Former Mountain Brook star on the rise in NBA -
Steve Dykes / AP Photo

As a deafening silence rings throughout Rip City, it’s become apparent that the Blazers’ offseason has concluded. With the roster set, there are some strong suits, like all rosters will have, but how concerning is it when taking a magnifying glass to the weaker spots of the nightly rotations?

For starters, a starting five of Damian Lillard, Anfernee Simons, Josh Hart, Jerami Grant, and Jusuf Nurkić is a tremendous upgrade from what Portland has had for the more significant part of the last five seasons. A true mix of scoring, playmaking, and defensive wings with the ability to create for themselves, Joe Cronin is more than deserving of applause for that core group. That said, going further down the totem pole could leave fans concerned as they evaluate the roster as a whole. But is the concern warranted?
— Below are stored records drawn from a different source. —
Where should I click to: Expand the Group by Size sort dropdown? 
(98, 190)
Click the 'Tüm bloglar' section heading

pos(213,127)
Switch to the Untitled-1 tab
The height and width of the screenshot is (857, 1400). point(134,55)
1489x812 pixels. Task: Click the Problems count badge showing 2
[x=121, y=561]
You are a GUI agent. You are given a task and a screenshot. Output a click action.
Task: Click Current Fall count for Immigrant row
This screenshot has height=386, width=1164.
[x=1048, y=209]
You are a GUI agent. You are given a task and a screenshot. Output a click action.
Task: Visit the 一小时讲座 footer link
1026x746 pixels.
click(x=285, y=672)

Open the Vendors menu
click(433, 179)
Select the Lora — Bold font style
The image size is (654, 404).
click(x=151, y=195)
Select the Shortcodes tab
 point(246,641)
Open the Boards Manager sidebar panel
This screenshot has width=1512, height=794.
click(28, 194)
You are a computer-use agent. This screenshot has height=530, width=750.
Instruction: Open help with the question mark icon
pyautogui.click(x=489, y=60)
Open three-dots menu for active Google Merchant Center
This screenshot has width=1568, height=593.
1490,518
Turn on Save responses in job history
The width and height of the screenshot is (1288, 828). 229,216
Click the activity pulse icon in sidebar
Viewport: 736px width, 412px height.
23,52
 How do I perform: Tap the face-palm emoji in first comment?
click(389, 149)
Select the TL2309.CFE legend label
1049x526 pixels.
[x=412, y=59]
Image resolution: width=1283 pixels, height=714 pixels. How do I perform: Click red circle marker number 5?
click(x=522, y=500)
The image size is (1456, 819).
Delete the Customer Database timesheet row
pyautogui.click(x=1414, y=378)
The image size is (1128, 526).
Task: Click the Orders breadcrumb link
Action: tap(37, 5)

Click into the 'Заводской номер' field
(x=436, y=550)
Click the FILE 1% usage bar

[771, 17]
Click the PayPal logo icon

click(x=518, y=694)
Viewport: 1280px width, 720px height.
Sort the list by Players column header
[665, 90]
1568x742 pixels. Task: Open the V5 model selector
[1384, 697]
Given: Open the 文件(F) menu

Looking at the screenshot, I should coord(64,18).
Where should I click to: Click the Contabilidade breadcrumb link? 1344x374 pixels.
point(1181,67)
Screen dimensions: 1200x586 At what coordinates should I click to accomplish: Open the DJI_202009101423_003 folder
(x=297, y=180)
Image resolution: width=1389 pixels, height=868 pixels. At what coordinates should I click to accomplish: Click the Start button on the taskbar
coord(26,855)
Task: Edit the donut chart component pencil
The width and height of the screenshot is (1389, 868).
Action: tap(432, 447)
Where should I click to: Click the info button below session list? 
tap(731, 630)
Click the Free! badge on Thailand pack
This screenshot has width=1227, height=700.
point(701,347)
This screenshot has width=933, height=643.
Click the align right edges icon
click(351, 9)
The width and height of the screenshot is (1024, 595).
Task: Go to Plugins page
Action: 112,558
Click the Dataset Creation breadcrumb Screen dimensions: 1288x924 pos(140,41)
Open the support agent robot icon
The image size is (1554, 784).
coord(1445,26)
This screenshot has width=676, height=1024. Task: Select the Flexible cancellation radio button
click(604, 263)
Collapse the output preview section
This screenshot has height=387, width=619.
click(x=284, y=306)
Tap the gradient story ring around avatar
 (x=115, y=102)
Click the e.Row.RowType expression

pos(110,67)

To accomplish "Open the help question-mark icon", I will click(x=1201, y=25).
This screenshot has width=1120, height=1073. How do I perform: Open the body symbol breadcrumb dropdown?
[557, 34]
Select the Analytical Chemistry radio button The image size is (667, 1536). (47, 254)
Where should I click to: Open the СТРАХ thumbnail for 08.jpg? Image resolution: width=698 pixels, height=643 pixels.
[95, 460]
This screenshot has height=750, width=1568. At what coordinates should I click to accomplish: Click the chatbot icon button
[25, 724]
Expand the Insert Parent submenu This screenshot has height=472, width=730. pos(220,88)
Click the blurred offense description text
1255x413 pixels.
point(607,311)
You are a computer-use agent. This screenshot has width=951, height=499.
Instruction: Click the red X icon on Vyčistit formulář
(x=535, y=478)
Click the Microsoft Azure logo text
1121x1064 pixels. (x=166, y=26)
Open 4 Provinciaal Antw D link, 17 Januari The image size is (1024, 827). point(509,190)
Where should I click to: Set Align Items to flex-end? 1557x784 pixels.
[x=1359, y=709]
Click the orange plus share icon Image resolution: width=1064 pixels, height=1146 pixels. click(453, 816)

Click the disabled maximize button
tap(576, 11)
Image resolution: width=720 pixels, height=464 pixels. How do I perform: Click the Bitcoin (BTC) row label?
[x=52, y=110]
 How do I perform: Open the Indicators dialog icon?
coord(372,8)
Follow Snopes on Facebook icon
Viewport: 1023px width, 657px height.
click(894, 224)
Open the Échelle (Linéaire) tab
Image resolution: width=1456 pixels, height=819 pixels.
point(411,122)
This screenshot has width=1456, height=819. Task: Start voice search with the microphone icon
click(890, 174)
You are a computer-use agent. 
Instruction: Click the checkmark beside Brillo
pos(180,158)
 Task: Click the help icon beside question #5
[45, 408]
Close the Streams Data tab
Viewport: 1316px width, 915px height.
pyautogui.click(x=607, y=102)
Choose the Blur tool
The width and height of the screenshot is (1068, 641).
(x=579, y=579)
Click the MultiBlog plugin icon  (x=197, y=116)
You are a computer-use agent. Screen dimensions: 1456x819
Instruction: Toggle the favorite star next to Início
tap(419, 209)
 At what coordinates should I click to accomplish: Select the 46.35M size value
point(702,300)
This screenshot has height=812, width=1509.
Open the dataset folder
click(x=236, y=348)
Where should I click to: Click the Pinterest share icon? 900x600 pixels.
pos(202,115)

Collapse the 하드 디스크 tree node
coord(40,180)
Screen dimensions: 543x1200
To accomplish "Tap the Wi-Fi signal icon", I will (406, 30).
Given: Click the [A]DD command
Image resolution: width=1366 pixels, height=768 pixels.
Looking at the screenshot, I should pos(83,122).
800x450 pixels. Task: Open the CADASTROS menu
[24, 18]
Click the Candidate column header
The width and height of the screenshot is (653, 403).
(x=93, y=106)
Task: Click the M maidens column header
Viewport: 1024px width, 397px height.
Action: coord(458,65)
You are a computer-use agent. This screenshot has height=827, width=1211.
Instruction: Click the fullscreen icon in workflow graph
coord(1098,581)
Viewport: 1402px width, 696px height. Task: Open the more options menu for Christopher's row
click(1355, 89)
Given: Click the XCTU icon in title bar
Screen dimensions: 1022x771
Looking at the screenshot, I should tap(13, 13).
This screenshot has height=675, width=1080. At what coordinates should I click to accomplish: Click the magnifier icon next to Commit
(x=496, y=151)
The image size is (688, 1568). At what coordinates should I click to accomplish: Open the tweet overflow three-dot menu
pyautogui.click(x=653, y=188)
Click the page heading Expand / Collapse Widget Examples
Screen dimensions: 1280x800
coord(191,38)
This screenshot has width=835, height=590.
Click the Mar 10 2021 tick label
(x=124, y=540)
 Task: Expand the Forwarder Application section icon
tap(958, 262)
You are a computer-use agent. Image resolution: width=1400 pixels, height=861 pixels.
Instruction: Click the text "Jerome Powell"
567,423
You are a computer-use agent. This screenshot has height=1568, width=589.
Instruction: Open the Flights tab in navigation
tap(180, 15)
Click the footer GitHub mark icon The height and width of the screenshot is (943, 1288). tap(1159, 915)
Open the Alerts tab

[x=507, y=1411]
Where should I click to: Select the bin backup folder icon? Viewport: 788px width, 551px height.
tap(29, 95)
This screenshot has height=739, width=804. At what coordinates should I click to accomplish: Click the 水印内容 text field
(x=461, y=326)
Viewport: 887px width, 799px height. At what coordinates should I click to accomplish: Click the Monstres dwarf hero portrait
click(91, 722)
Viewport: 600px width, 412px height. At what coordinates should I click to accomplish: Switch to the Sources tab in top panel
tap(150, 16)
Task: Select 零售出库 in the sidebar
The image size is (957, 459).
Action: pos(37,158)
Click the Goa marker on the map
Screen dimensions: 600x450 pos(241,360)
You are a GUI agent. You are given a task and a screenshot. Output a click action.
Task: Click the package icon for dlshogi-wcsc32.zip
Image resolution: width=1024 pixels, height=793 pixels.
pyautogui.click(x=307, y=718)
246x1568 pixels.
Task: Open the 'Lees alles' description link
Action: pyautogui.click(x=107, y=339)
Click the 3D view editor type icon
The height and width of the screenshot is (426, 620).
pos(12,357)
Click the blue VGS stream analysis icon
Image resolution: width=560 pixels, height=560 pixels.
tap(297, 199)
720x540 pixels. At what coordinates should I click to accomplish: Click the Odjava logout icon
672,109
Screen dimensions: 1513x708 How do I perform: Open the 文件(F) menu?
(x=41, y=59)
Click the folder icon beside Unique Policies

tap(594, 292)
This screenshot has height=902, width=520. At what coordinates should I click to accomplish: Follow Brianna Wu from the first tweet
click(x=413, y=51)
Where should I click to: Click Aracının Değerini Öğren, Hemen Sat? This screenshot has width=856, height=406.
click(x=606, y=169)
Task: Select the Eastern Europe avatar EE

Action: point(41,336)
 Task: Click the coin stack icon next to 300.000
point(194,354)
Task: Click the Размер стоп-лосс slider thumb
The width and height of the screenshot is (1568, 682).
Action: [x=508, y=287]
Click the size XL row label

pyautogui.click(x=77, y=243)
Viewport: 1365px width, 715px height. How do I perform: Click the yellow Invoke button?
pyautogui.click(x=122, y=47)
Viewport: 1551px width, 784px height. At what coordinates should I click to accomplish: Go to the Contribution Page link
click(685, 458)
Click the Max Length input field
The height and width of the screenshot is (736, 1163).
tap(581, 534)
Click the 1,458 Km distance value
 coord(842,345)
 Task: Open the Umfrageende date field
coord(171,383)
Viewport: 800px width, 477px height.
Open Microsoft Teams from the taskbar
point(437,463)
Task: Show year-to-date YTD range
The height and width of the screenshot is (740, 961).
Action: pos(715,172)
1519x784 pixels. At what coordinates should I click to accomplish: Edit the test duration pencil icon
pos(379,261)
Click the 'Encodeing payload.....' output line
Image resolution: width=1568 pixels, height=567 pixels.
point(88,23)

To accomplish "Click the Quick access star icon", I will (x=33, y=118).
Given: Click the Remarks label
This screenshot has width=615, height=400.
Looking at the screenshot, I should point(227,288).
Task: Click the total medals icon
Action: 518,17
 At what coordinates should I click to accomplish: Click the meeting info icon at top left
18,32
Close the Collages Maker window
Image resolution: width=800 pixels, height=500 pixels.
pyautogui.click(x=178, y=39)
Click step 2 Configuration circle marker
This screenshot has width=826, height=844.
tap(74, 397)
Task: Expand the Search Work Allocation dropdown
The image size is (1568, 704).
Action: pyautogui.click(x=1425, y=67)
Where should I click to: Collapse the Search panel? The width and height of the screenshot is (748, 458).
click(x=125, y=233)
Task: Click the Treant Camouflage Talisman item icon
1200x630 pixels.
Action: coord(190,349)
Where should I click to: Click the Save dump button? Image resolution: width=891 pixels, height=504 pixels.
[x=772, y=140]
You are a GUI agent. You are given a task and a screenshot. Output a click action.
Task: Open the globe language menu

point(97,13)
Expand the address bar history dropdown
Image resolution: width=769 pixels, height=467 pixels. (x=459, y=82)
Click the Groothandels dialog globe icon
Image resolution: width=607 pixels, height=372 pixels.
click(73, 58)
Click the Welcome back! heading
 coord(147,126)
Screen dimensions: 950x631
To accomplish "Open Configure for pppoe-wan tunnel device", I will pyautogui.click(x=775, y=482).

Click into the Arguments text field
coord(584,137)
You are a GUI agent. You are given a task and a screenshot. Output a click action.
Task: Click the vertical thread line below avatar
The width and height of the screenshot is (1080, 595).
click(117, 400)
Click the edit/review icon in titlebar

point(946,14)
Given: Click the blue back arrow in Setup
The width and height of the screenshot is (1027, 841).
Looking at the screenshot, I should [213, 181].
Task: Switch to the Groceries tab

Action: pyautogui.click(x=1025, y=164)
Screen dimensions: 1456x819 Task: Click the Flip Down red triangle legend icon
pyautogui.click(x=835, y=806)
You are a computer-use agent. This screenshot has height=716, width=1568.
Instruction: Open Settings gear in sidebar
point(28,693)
It’s easy to stagger the minutes of Damian Lillard and Anfernee Simons so the lack of a true backup point guard should not raise a red flag. Having a trio of Nassir Little, Justise Winslow, and Gary Payton III gives Coach Billups more than enough room to experiment with different match-ups and schemes on a night-to-night basis. It comes down to how well a duo of Jerami Grant and Jusuf Nurkić can do on manning the middle, and just how long is it sustainable on their shoulders alone?

To close the season, Drew Eubanks had a couple of solid outings as he averaged 14.5 points and 8.5 rebounds in 22 games with the Trail Blazers. Alongside Eubanks, Trendon Watford would be the one to round out a thin frontcourt rotation. Watford was more than impressive in the Trail Blazers’ Summer League, more so a revelation to those who weren’t tuning into games on a nightly basis.

The idea of Eubanks and Watford producing valuable minutes and providing a spark is not out of the realm of possibility, and truly that notion should not be met with as much doubt as it has been. Both high-energy rim running bigs could be utilized in a couple different ways. Eubanks proved to be an adequate roll man in a half-court setting, being assisted on 76 makes at the rim in the final 22 games of the year. Watford comes in a more versatile package as he has the ability to play from a couple different spots as a screener and now looking to expand his game beyond the arc.

Eubanks’ struggle to protect the rim could be the turning point in several match-ups over the course of the year. When put in the position to have to guard the pick n’ roll, or to catch defenders downhill, Eubanks’ lacks the defensive impact to prevent buckets in the paint. In 70 games last season, with the Spurs and Blazers, opponents shot 61.5% on Eubanks within six feet.

Watford’s defensive potential is there, but how unrealistic is it to presume that Watford will not become a main target when opponents start to develop schemes against the Blazers? At just 21 years old, it’s natural for defensive lapses to come early in a young player’s career. With the structure of the roster being built around two dynamic guards, how much room for error is there in the frontcourt?

With a new era of Blazers basketball being issued this year, constant developments when dissecting this roster will be at the forefront of every conversation. Being so many new aspects of this team, it is hard to have an idea of what to expect which leaves the answers to come on the fly. Under second-year head coach, Chauncey Billups, how the Blazers adapt when these faulty spots of their roster come to light will ultimately be the deciding factor in a large portion of their games.